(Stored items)
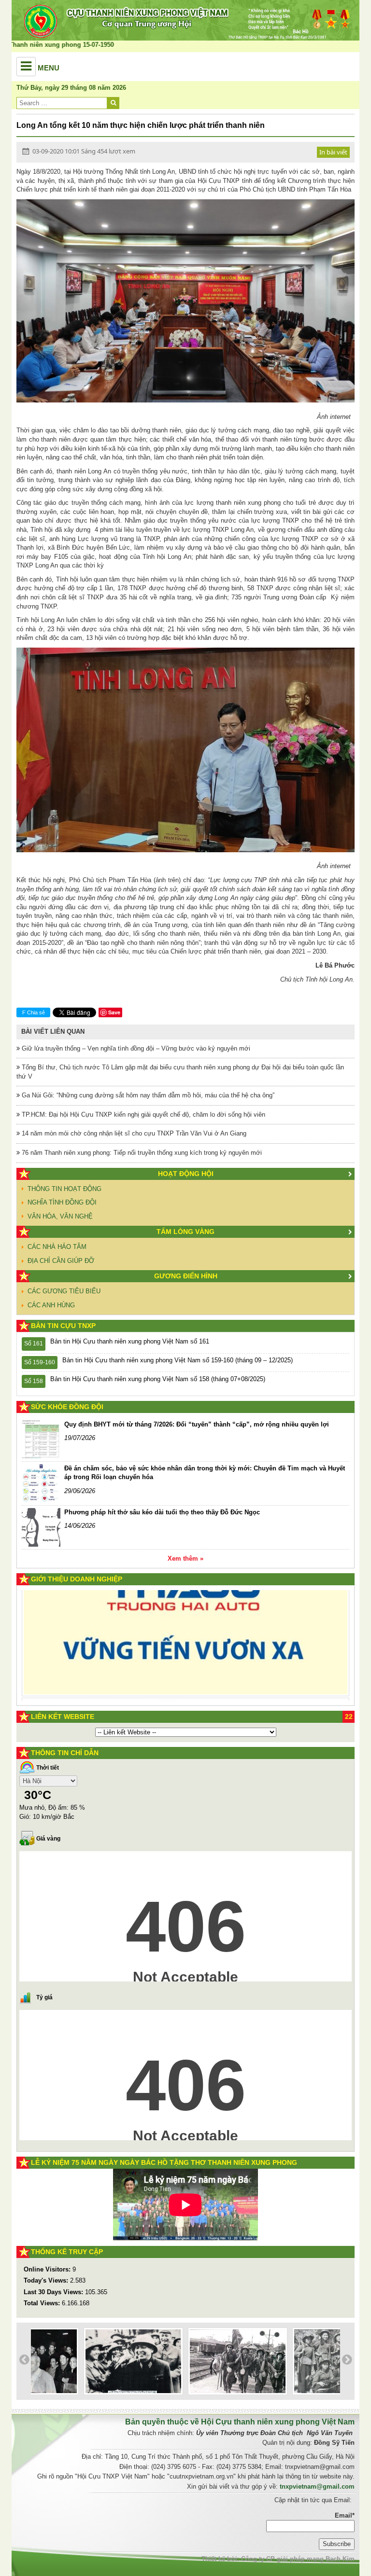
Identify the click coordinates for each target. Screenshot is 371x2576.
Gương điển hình (185, 1276)
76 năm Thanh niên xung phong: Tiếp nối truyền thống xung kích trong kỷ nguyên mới (141, 1152)
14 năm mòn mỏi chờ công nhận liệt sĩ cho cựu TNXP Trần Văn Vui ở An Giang (133, 1133)
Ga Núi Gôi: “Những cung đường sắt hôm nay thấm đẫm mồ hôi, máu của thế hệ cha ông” (147, 1095)
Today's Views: (47, 2280)
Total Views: (43, 2303)
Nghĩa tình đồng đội (62, 1202)
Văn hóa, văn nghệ (60, 1216)
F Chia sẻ (33, 1012)
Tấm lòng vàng (185, 1231)
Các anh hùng (51, 1305)
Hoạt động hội (186, 1173)
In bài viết (333, 152)
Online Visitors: (48, 2269)
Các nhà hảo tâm (57, 1246)
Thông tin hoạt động (64, 1188)
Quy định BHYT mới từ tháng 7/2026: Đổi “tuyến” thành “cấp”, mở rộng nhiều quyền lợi (196, 1424)
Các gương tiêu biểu (64, 1291)
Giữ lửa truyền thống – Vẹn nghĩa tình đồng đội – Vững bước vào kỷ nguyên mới (135, 1048)
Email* (345, 2515)
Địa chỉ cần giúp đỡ (61, 1260)
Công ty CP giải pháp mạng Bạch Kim (298, 2558)
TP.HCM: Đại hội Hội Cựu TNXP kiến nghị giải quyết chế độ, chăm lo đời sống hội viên (142, 1114)
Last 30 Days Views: (54, 2292)
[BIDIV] (173, 1668)
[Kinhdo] (110, 1617)
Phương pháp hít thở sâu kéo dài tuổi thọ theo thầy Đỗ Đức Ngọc (162, 1512)
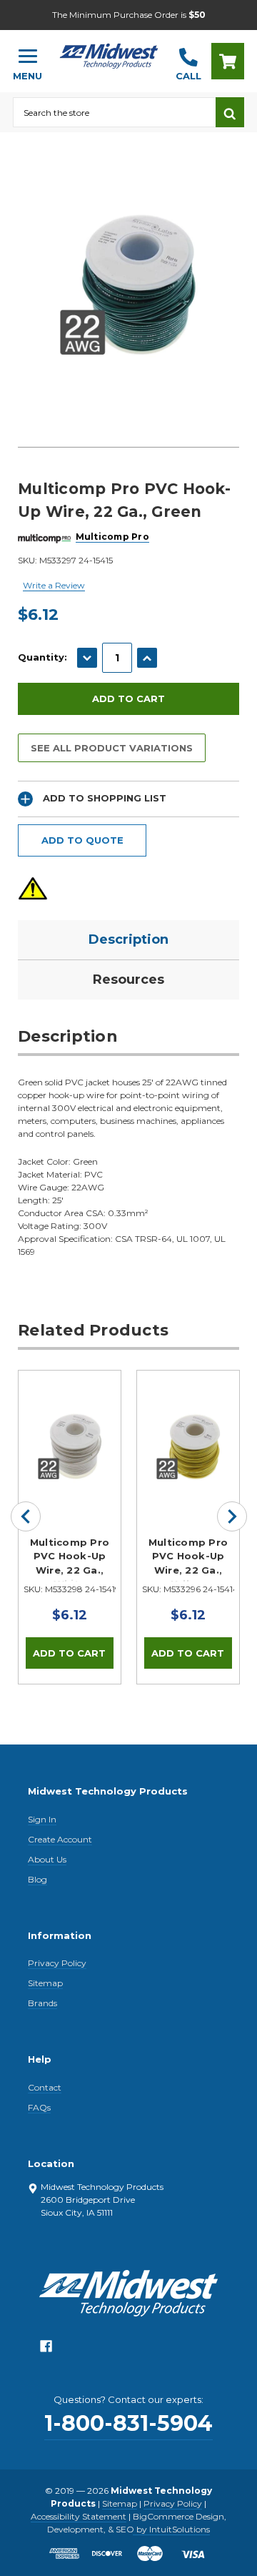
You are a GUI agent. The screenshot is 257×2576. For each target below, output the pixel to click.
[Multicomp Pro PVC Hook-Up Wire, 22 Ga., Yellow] (188, 1422)
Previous (26, 1516)
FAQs (39, 2107)
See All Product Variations (112, 748)
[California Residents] (33, 888)
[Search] (230, 112)
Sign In (42, 1819)
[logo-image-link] (108, 54)
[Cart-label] (227, 61)
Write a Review (54, 585)
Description (128, 939)
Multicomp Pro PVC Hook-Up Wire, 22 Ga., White (69, 1559)
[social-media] (46, 2349)
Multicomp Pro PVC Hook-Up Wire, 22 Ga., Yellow (188, 1559)
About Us (47, 1859)
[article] (70, 1527)
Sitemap (45, 1983)
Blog (37, 1879)
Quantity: (42, 657)
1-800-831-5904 (128, 2423)
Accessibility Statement (78, 2516)
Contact (44, 2087)
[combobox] (114, 112)
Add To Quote (82, 840)
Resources (128, 979)
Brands (42, 2003)
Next (232, 1516)
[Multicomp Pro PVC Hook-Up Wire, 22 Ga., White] (70, 1422)
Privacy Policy (57, 1963)
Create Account (60, 1839)
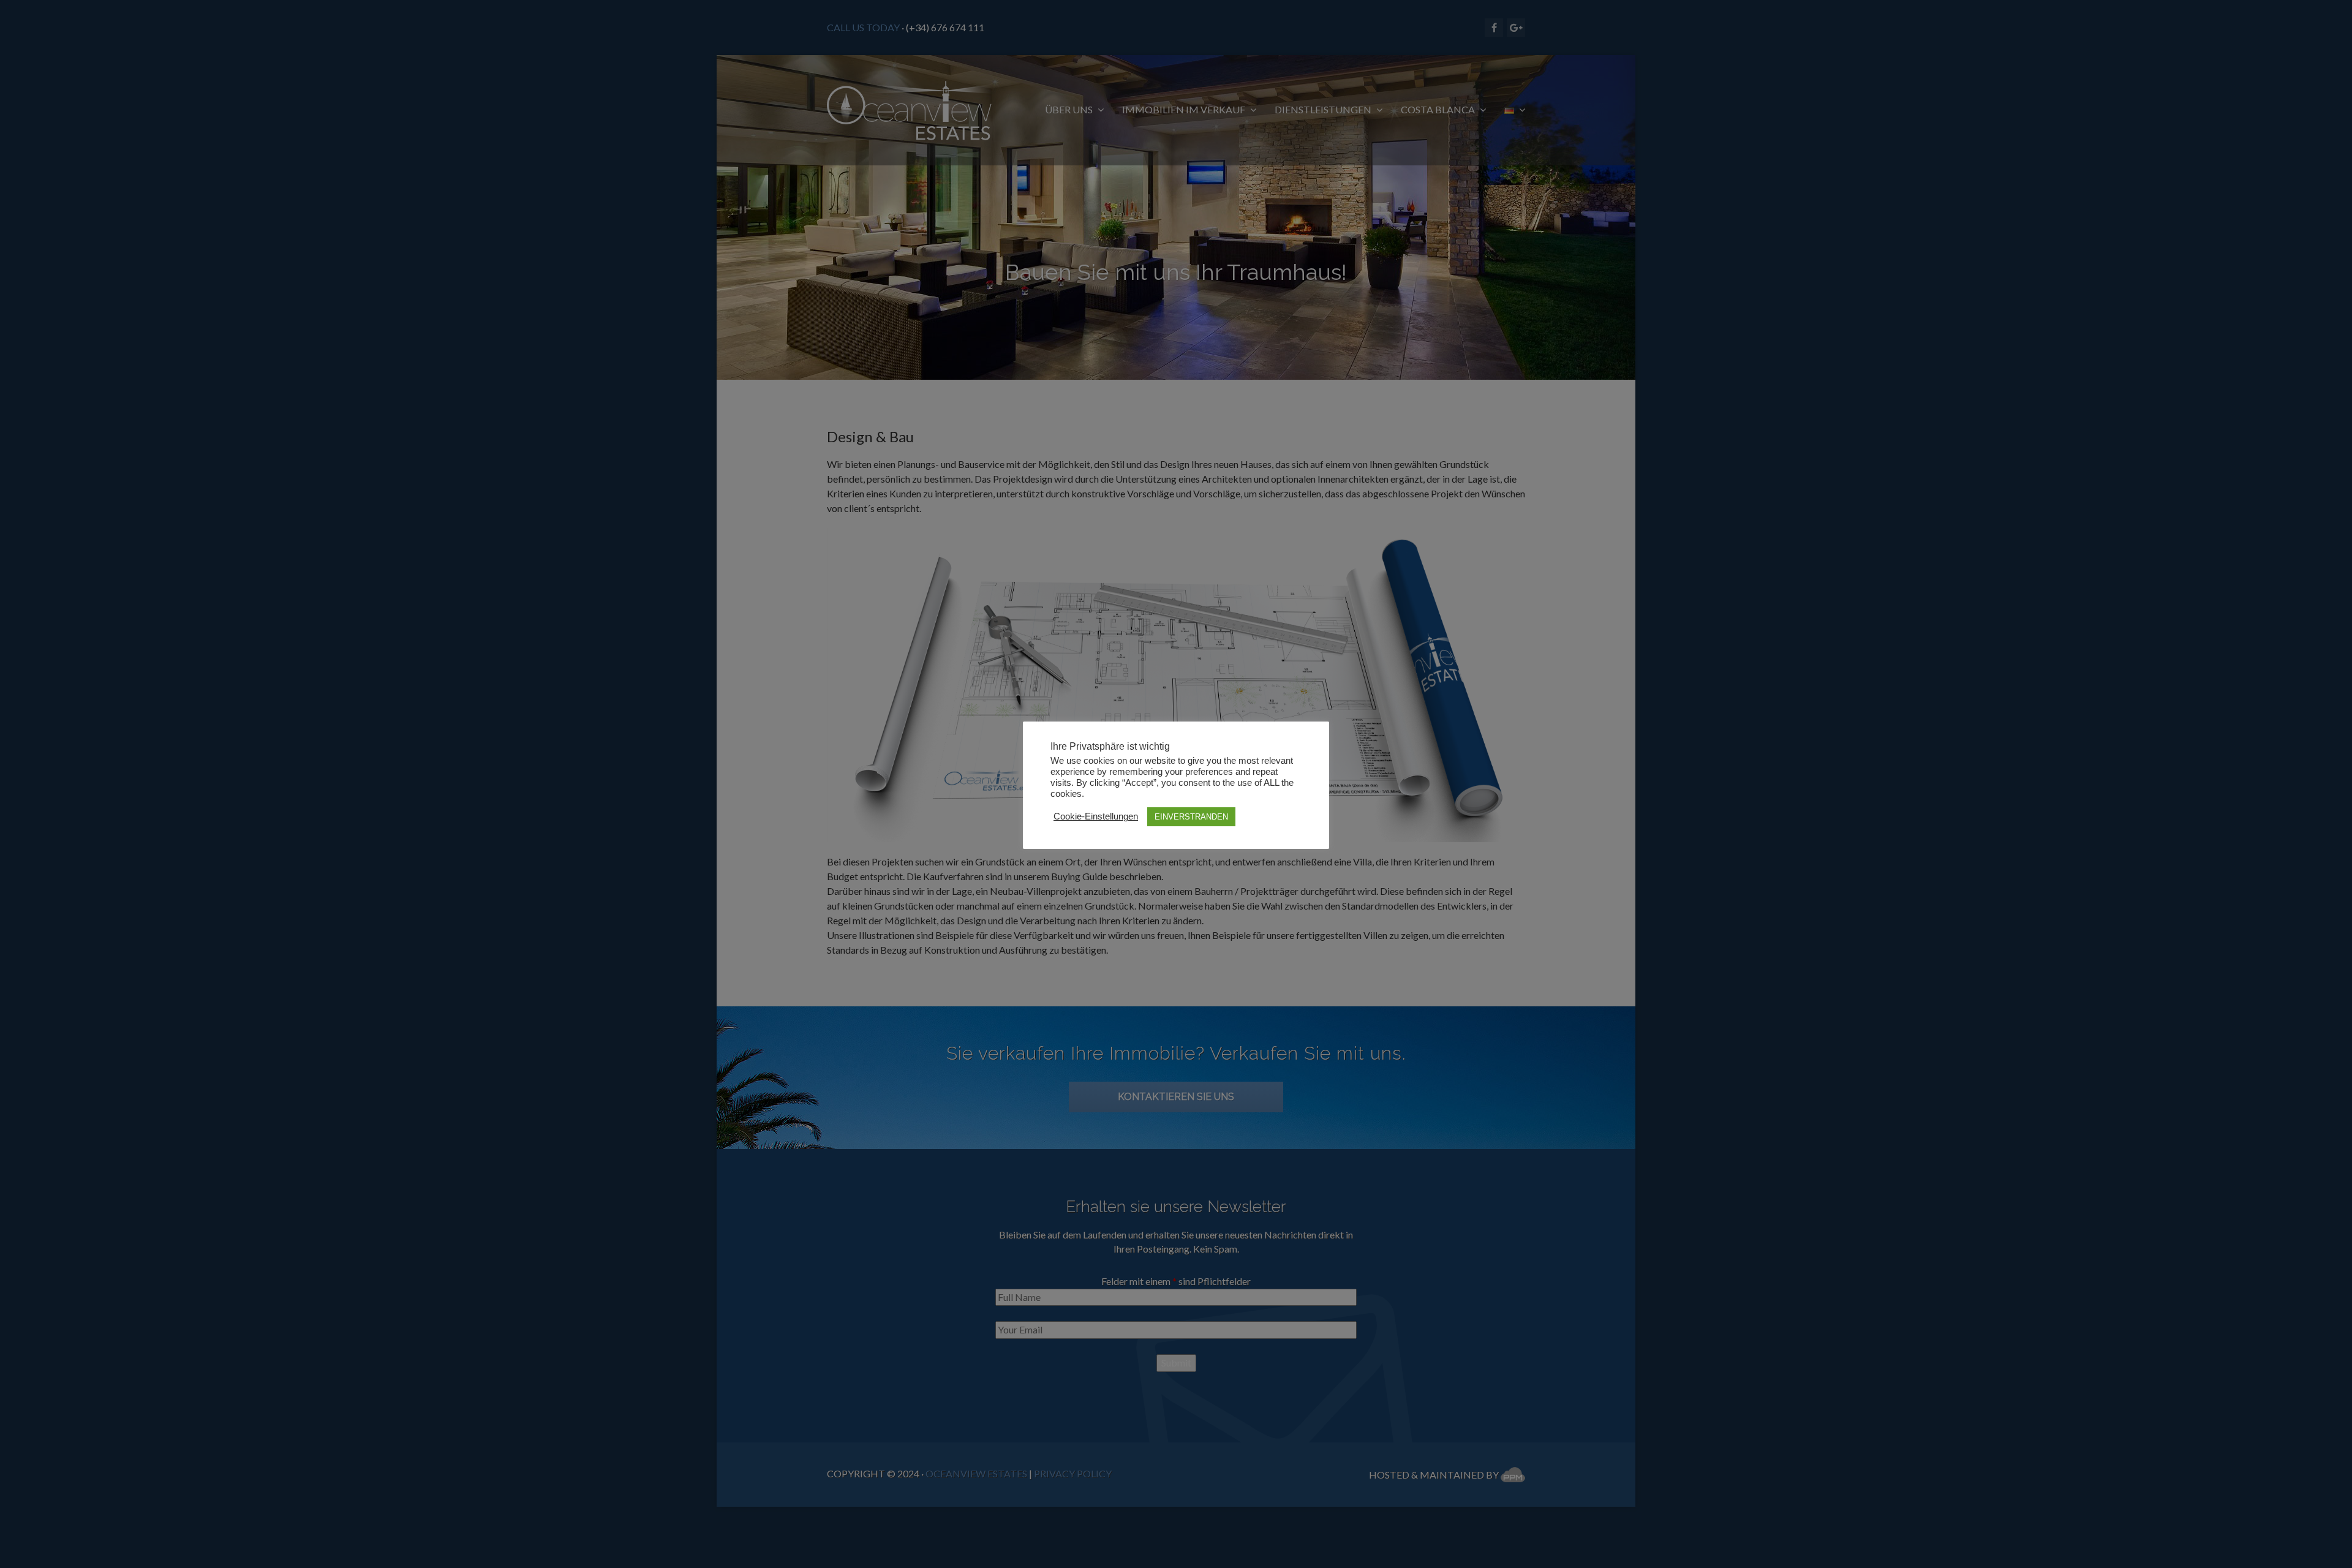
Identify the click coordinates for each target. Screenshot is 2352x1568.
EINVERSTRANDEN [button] (1191, 816)
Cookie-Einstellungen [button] (1096, 816)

### Problem to solve
Once you find the string "Wire" in a line of the records, copy that line.

### Result of the exercise
[Multicomp Pro PVC Hook-Up Wire, 22 Ga., Yellow] (188, 1422)
Multicomp Pro PVC Hook-Up Wire, 22 Ga., White (69, 1559)
Multicomp Pro PVC Hook-Up Wire, 22 Ga., Yellow (188, 1559)
[Multicomp Pro PVC Hook-Up Wire, 22 Ga., White] (70, 1422)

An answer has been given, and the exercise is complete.